E che vi esca il sangue dal naso per lo sforzo

di AsinoMorto

E niente, dopo aver manifestato varie volte la mia snobistica contrarietà ai decaloghi sull’uso di Twitter, alla lista della spesa e ai consigli per gli acquisti, con ineccepibile coerenza, mi vene da dire qualcosa sulla questione, anche se ammetto di non avere le idee chiare, perché la rete è grande e liquida e beato chi la capisce.

Allora, non so, potrei far notare che nel west c’è sempre qualcuno che spara più veloce e il rischio è quello di spararsi sui piedi. Che qui sta a significare che non devi farti prendere dalla mortale sindrome del retweet immediato, dalla smania di arrivare primo, tanto famoso non lo diventi, ma è certo che diffondi cacca in giro per la rete.

E poi va bene, la giornata è stata dura, con il lavoro va così così, la crisi e la famiglia… Ma insomma, non è che devi scatenare il sacro fuoco del disgusto e dell’indignazione per ogni cosa che succede. Ci vuole impegno, attenzione e contegno, per godersi un po’ di meritato sdegno.

Insomma, prendetevi tempo zucconi, non diventate ostaggio della velocità.
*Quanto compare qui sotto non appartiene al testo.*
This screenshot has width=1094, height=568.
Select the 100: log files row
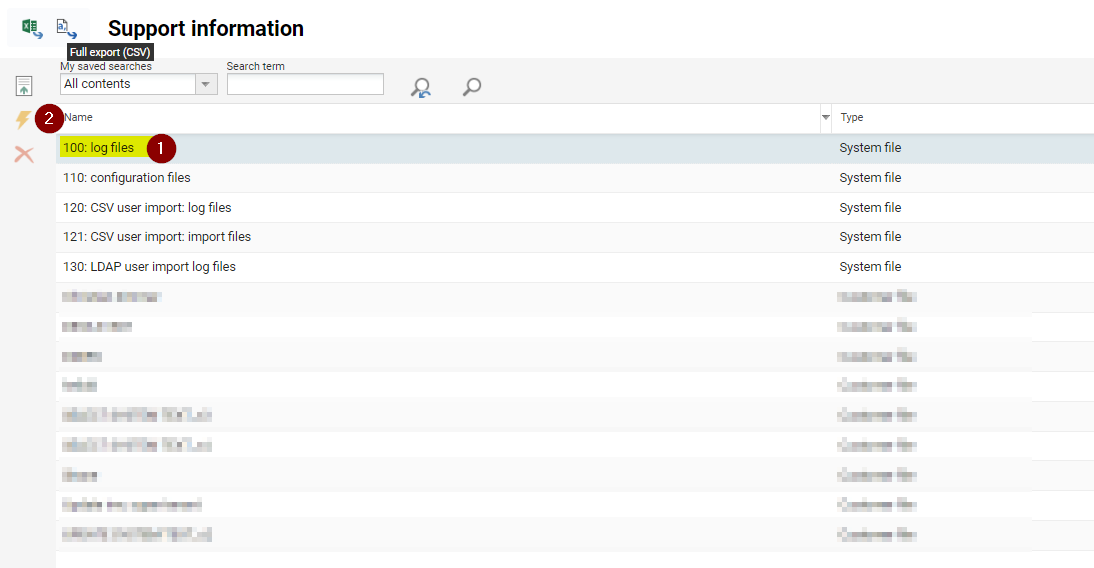(x=98, y=148)
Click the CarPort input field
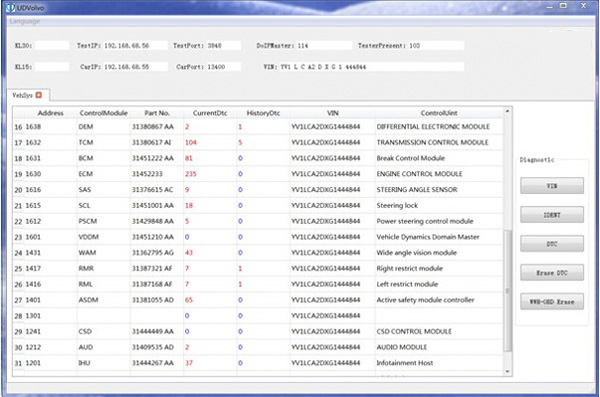This screenshot has height=397, width=600. coord(223,67)
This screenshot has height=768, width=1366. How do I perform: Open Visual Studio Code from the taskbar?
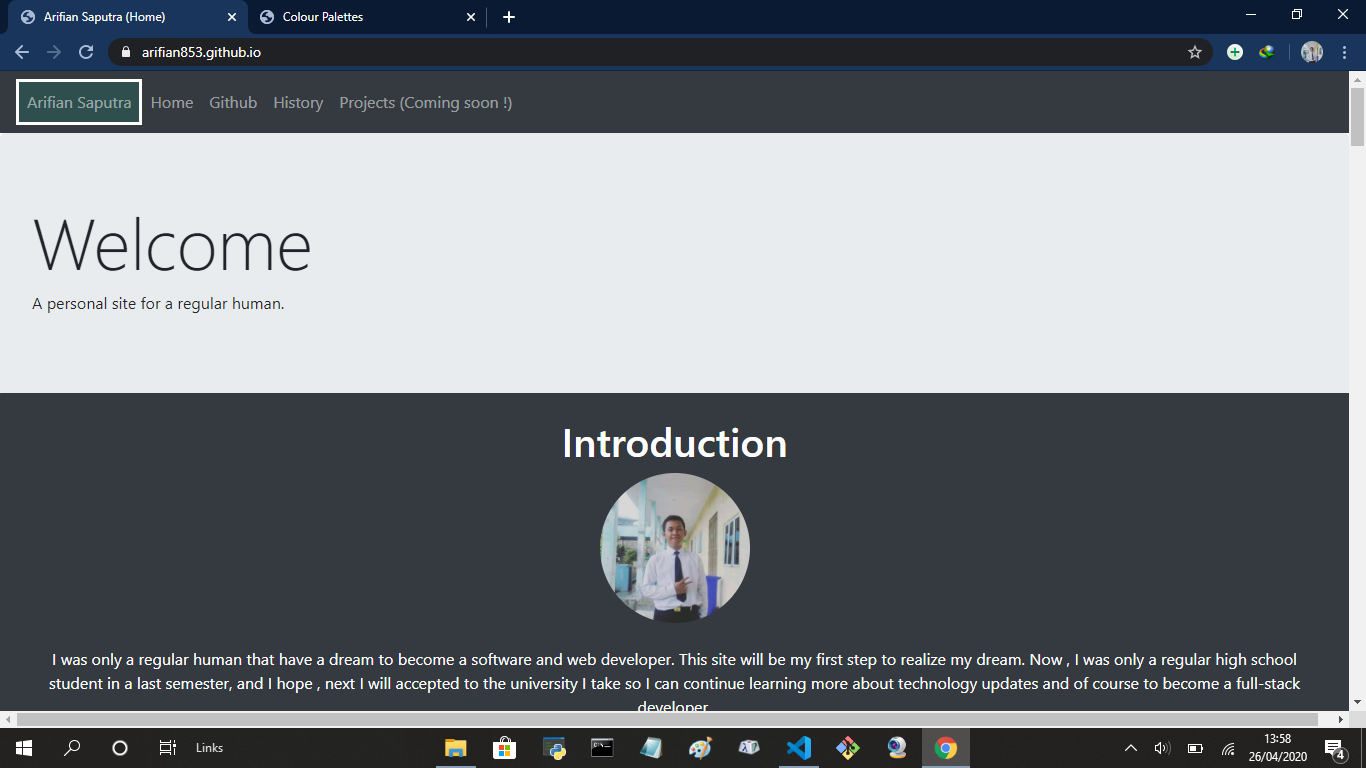[798, 748]
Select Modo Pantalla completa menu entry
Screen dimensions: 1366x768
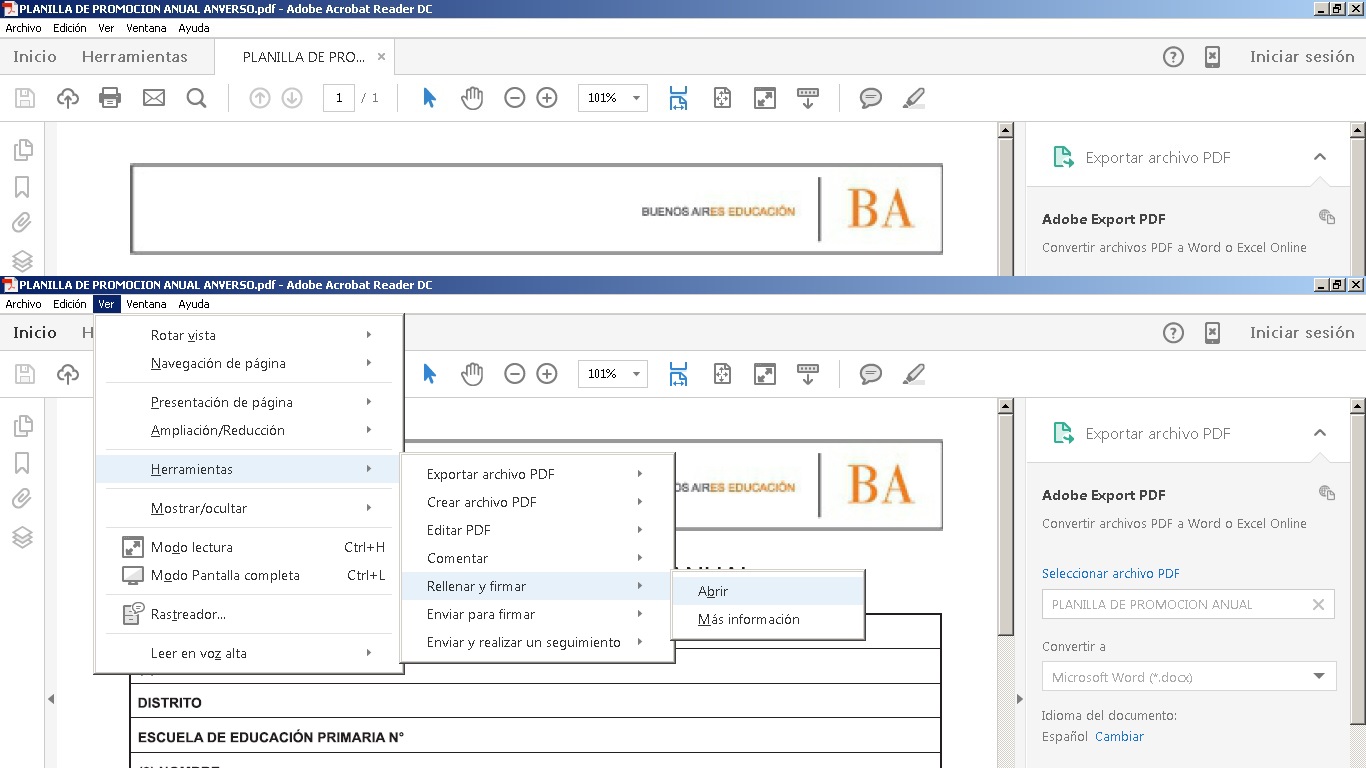click(x=225, y=575)
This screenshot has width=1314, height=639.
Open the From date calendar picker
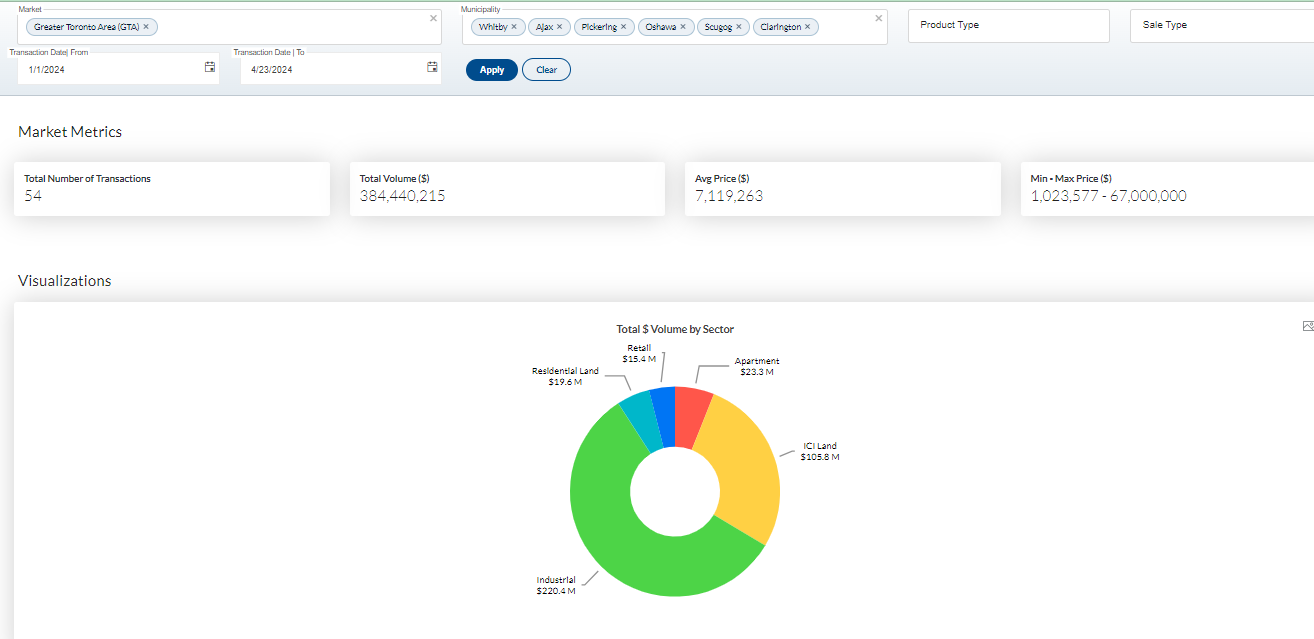[210, 67]
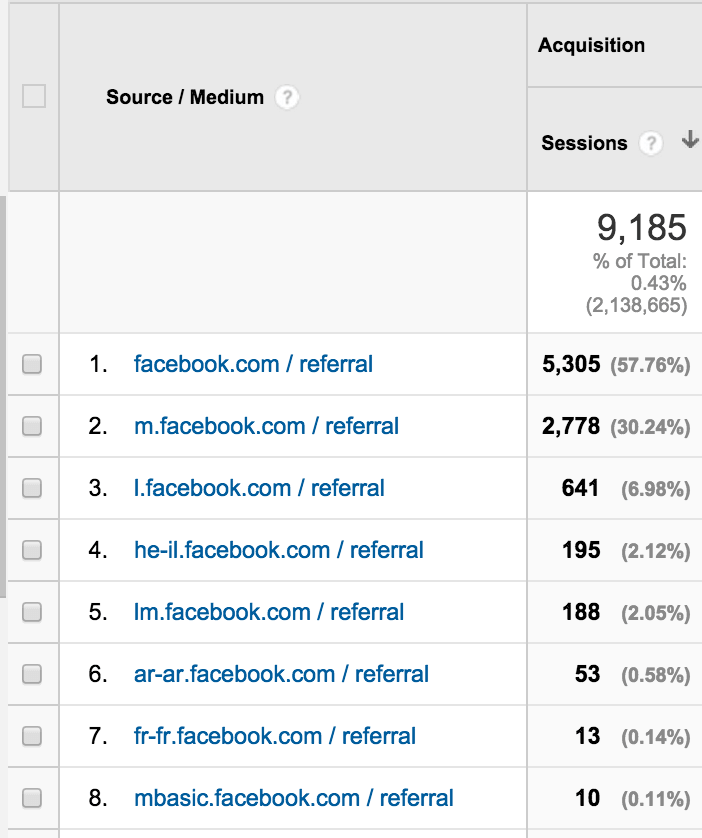Check the box for mbasic.facebook.com row
The image size is (702, 838).
click(32, 798)
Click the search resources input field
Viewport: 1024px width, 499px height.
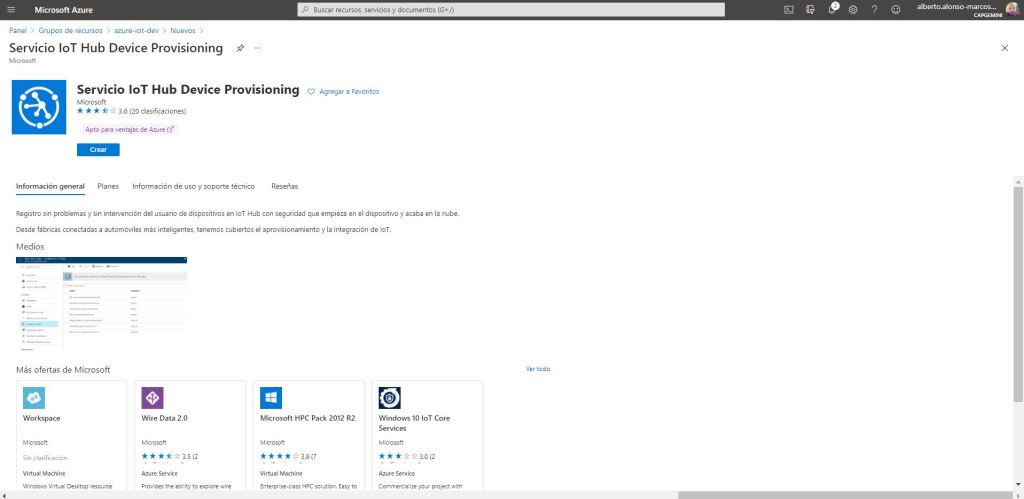511,9
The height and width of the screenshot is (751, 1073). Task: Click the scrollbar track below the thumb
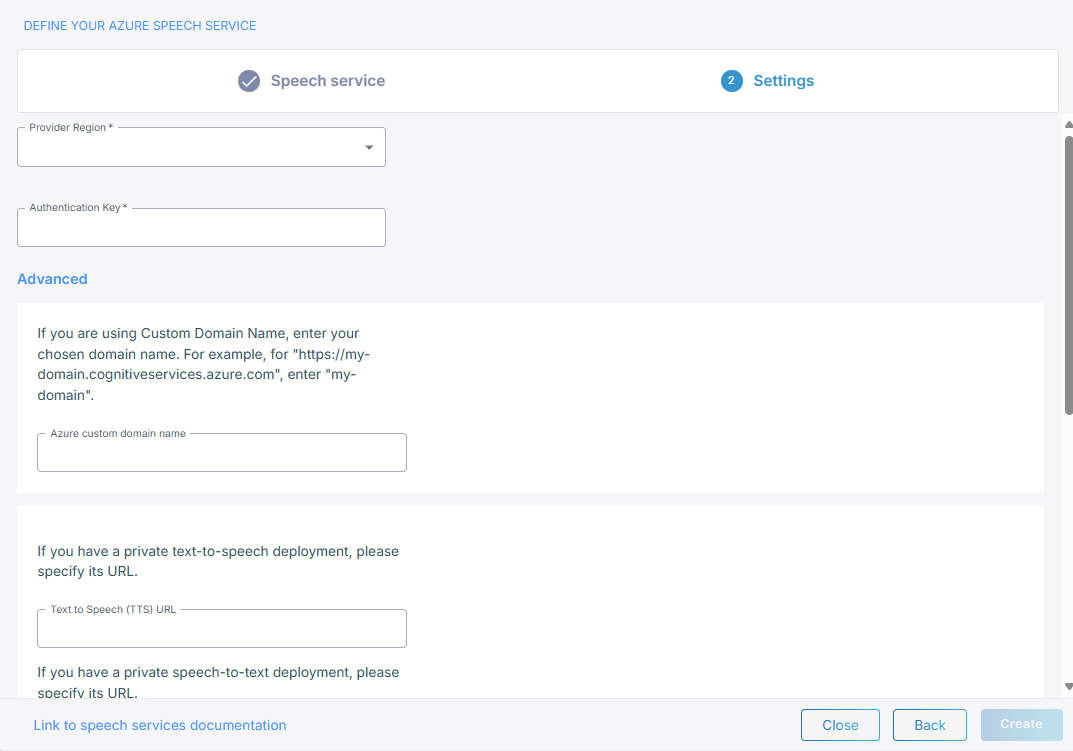(1068, 550)
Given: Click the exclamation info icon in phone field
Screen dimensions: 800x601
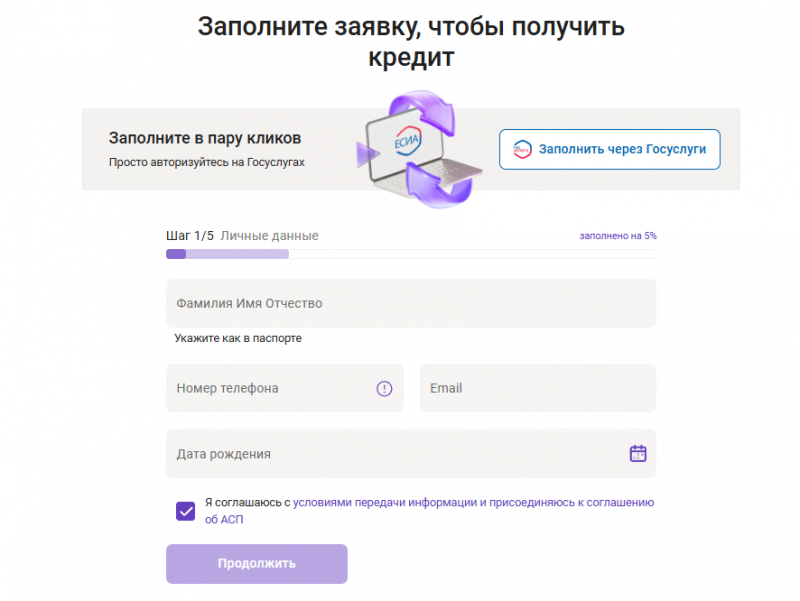Looking at the screenshot, I should [x=384, y=388].
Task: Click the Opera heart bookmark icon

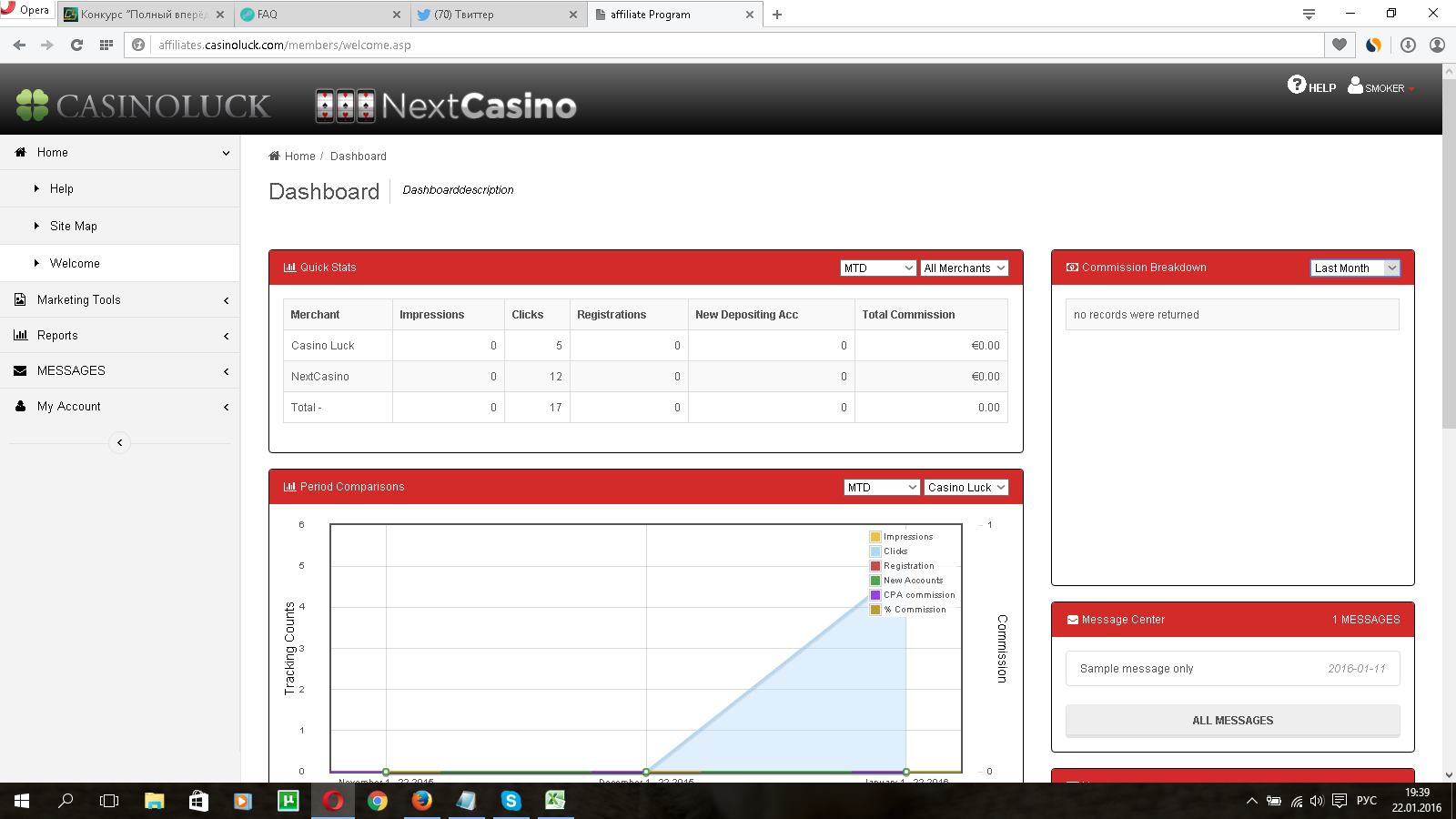Action: click(1340, 45)
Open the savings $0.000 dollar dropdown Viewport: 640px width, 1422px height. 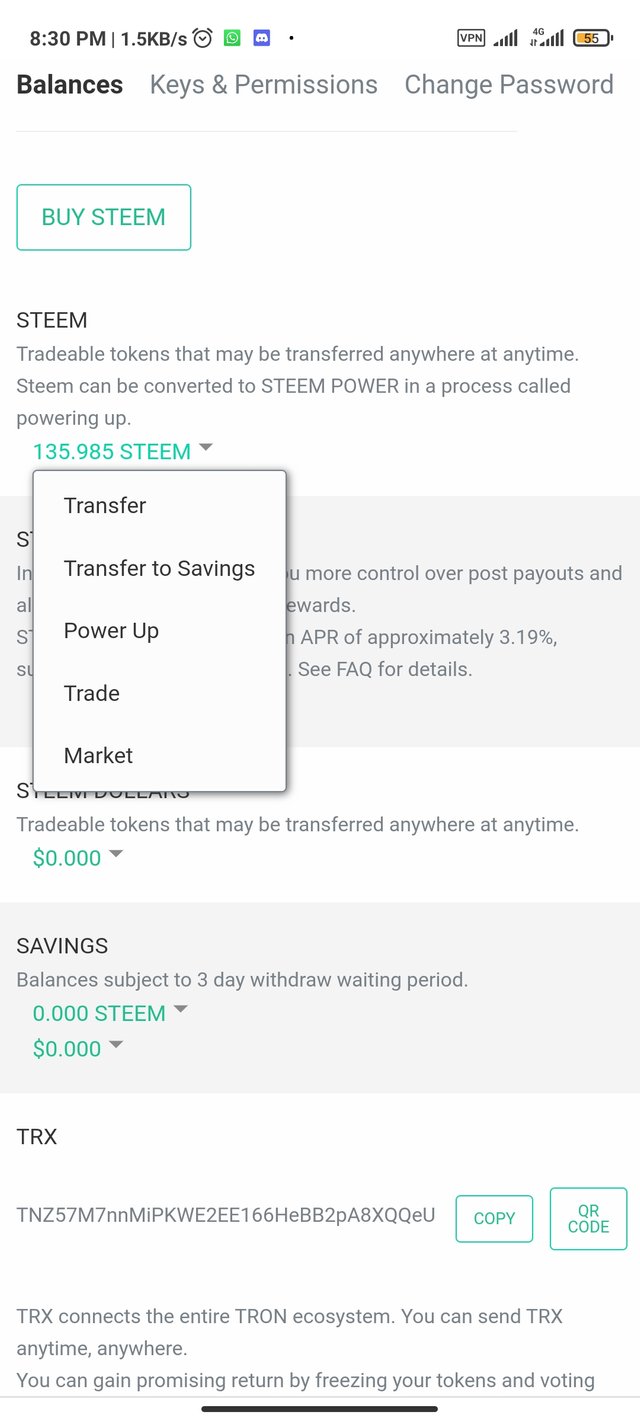tap(78, 1048)
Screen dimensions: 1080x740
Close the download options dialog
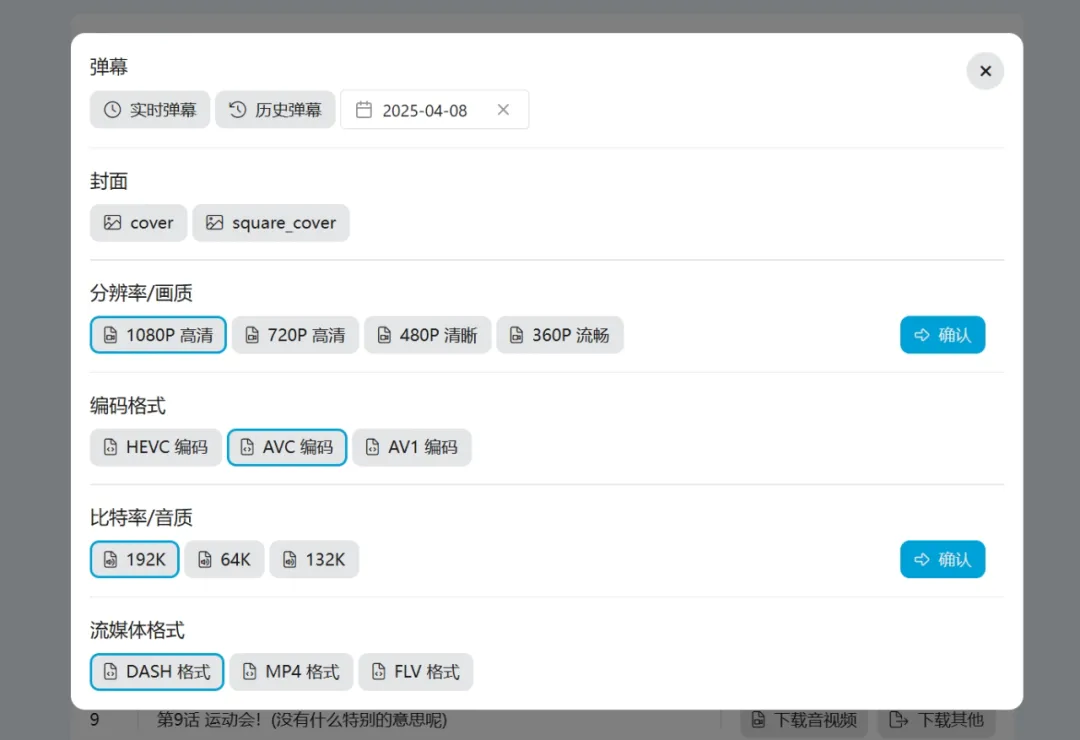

Aspettate un attimo, riflettete, state a guardare, un bel respiro e ricordate: la gatta frettolosa, twitta belinate.

Oppure potrei dirvi che i Topic Trend sono il male e ci vuole attenzione per scegliere quelli giusti, per non diventare complici di qualche brutta azione, vittime del cupio dissolvi, del punto più basso del Mar dei Sargassi. E cosa diversa sono gli hashtag timidi e sconosciuti, che li butti lì senza pretese e metti assieme qualche buona idea e ogni tanto qualche bella chiacchierata.

Oppure potrei far notare che si vede quando facciamo le battute per andare sul 50+, costruzioni brillanti, intorno a pensieri che crediamo profondi e seri. E che invece sono proprio delle stronzatine, avvolte in pregiudizi, incartate in piccolo-borghesi anacoluti che lasciamo stare e scusate il lungo periodare. E chi è senza peccato, scagli quello che può.

Ma potrei anche dire che non è importante decidere di cosa parlare, ma piuttosto di cosa NON parlare. E per quello che vale, io non parlo di sesso, dei morti freschi e di cosa vanno a insegnare agli angeli e del mio lavoro, se non raramente. Mica per un motivo, è che mi va così.

Ma non vi dirò niente di tutto questo, perché non ho la penna rossa della maestrina o la sicumera del saccente e mi piace vedervi così, ansiosi nel cercar ciascun la propria strada e c’è chi ama chattare e chi postare gattini o piatti di lasagne, e vabbè, povera umanità, ma prova a vivere solitario in un deserto e poi mi fai sapere.

E quindi l’unica cosa che ho a dire è che Dio, il fato o la sventura ci ha concesso questa cosa della rete, questa cosa bellissima che annulla lo spazio (il tempo, quello ancora no, purtroppo) e concede scelte e opportunità e contatti e relazioni e possibilità e conoscenza e poesia e passione e lacrime e sorrisi e svacco e robaccia e impegno e k-lingua e mio Dio, è pieno di stelle!

E allora non sprecatela questa occasione, sforzatevi a un pensiero originale, il mondo vi sta guardando. Sparate le cazzate che volete ma fatelo con impegno, dirigetevi verso un percorso tutto vostro, impegnatevi al confronto e mettetevi in discussione, sporcate le certezze, svaccate i sacri testi, leggete, studiate, aprite il cervello e l’orizzonte, assorbite pareri tangenziali e opinioni ortogonali, pensateci su. Cercate la luna e sbertucciate il dito.

Insomma, cosa volete che vi dica, nel mio piccolo, una sola regola, un solo comandamento. Adesso che potete, fate come vi pare ma provateci. Provateci a essere migliori.

E che vi esca il sangue dal naso per lo sforzo.